## [Complete the following]
**1.** Copy the article on the Flame virus word for word, everything from "The confidential warning" down to "interview on Tuesday.".
**2.** Carry on the article on the Flame virus, starting after its last sentence.

**** Text for analysis

UN to issue warning on Flame computer virus

Nations to be told virus is a dangerous espionage tool that could potentially be used to attack critical infrastructure.

Middle East computer
The Flame virus was discovered in parts of the Middle East and follows the 2010 Stuxnet virus attack on Iran [Getty]

A United Nations agency charged with helping member nations secure their national infrastructures plans to issue a sharp warning about the risk of the “Flame” computer virus that was recently discovered in Iran and other parts of the Middle East.

“This is the most serious [cyber] warning we have ever put out,” said Marco Obiso, cyber security coordinator for the UN’s Geneva-based International Telecommunications Union.

The confidential warning will tell member nations that the Flame virus is a dangerous espionage tool that could potentially be used to attack critical infrastructure, he told Reuters news agency in an interview on Tuesday.

“They should be on alert,” he said, adding that he believed Flame was likely built on behalf of a nation state.

The warning is the latest signal that a new era of cyber warfare has begun following the 2010 Stuxnet virus attack that targeted Iran’s nuclear program. The United States explicitly stated for the first time last year that it reserved the right to retaliate with force against a cyber attack.

‘Nation state involved’

Evidence suggests that the Flame virus may have been built on behalf of the same nation or nations that commissioned the Stuxnet worm that attacked Iran’s nuclear program in 2010, according to Kaspersky Lab, the Russian cyber security software maker that took credit for discovering the infections.

Kaspersky Lab said the Flame virus is unprecedented in size and complexity, with researcher Roel Schouwenberg marveling at its versatility.

********
**** Given records

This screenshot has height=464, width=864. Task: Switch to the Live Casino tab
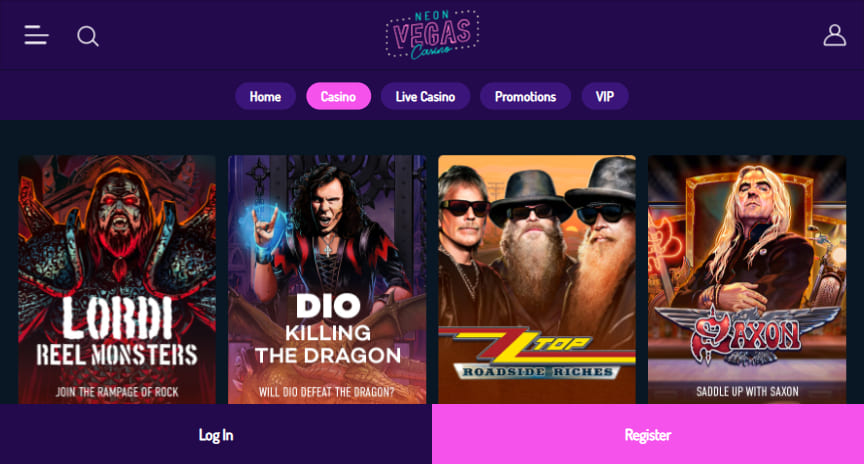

********
**** Given records

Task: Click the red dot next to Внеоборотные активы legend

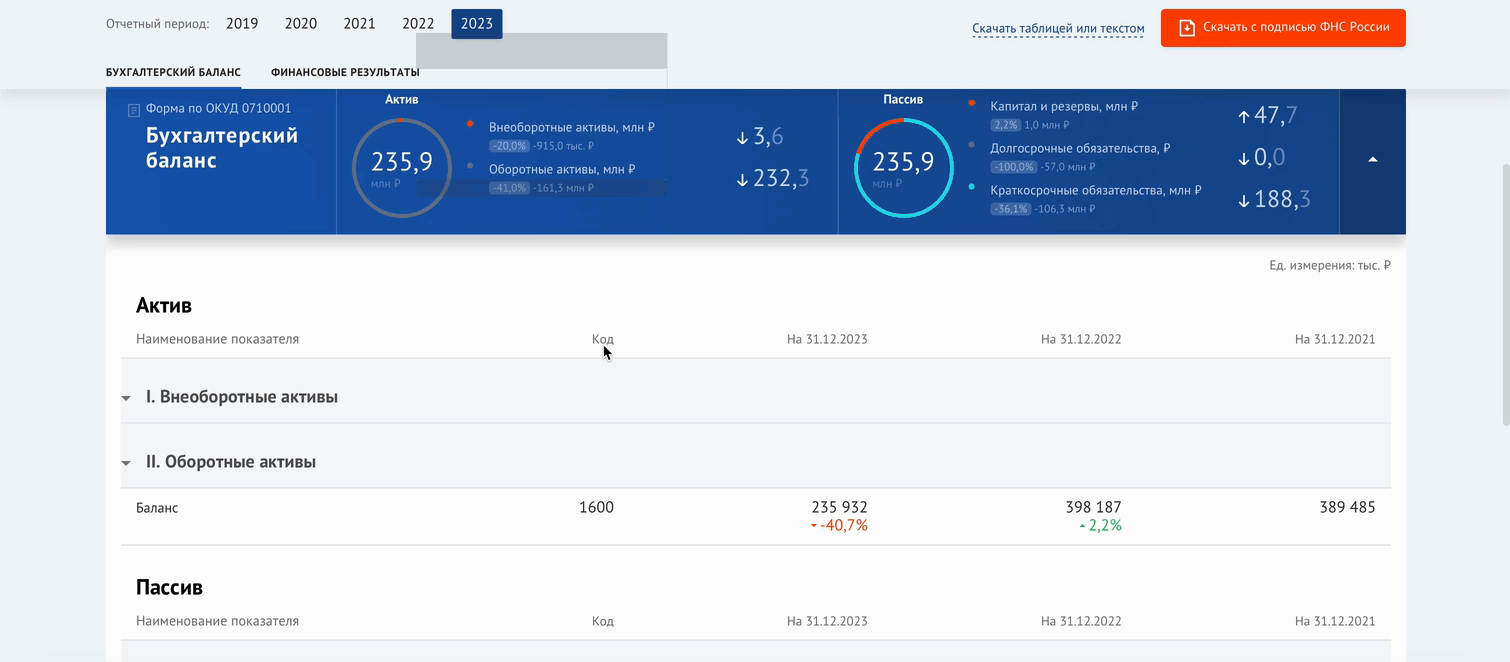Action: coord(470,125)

********

## [Responses in order]
**1.**
The confidential warning will tell member nations that the Flame virus is a dangerous espionage tool that could potentially be used to attack critical infrastructure, he told Reuters news agency in an interview on Tuesday.

**2.**
Schouwenberg said there is evidence to suggest that the people behind Flame also helped craft Stuxnet. Many suspect Stuxnet was the work of Israeli intelligence.

Israel’s vice premier did little to deflect suspicion about the country’s possible involvement in the attack.

“Whoever sees the Iranian threat as a significant threat is likely to take various steps, including these, to hobble it,” Moshe Yaalon told Army Radio when asked about Flame. “Israel is blessed with high technology, and we boast tools that open all sorts of opportunities for us.”

“I think it is a much more serious threat than Stuxnet,” the UN’s Obiso said.

He said the ITU would set up a program to collect data, including virus samples, to track Flame’s spread around the globe and observe any changes in its composition.

Kaspersky Lab said it found the Flame infection after the ITU asked the Russian company to investigate recent reports from Tehran that a mysterious virus was responsible for massive data losses on some Iranian computer systems.

So far, the Kaspersky team has not turned up the original data-wiping virus that they were seeking and the Iranian government has not provided Kaspersky a sample of that software, Obiso said.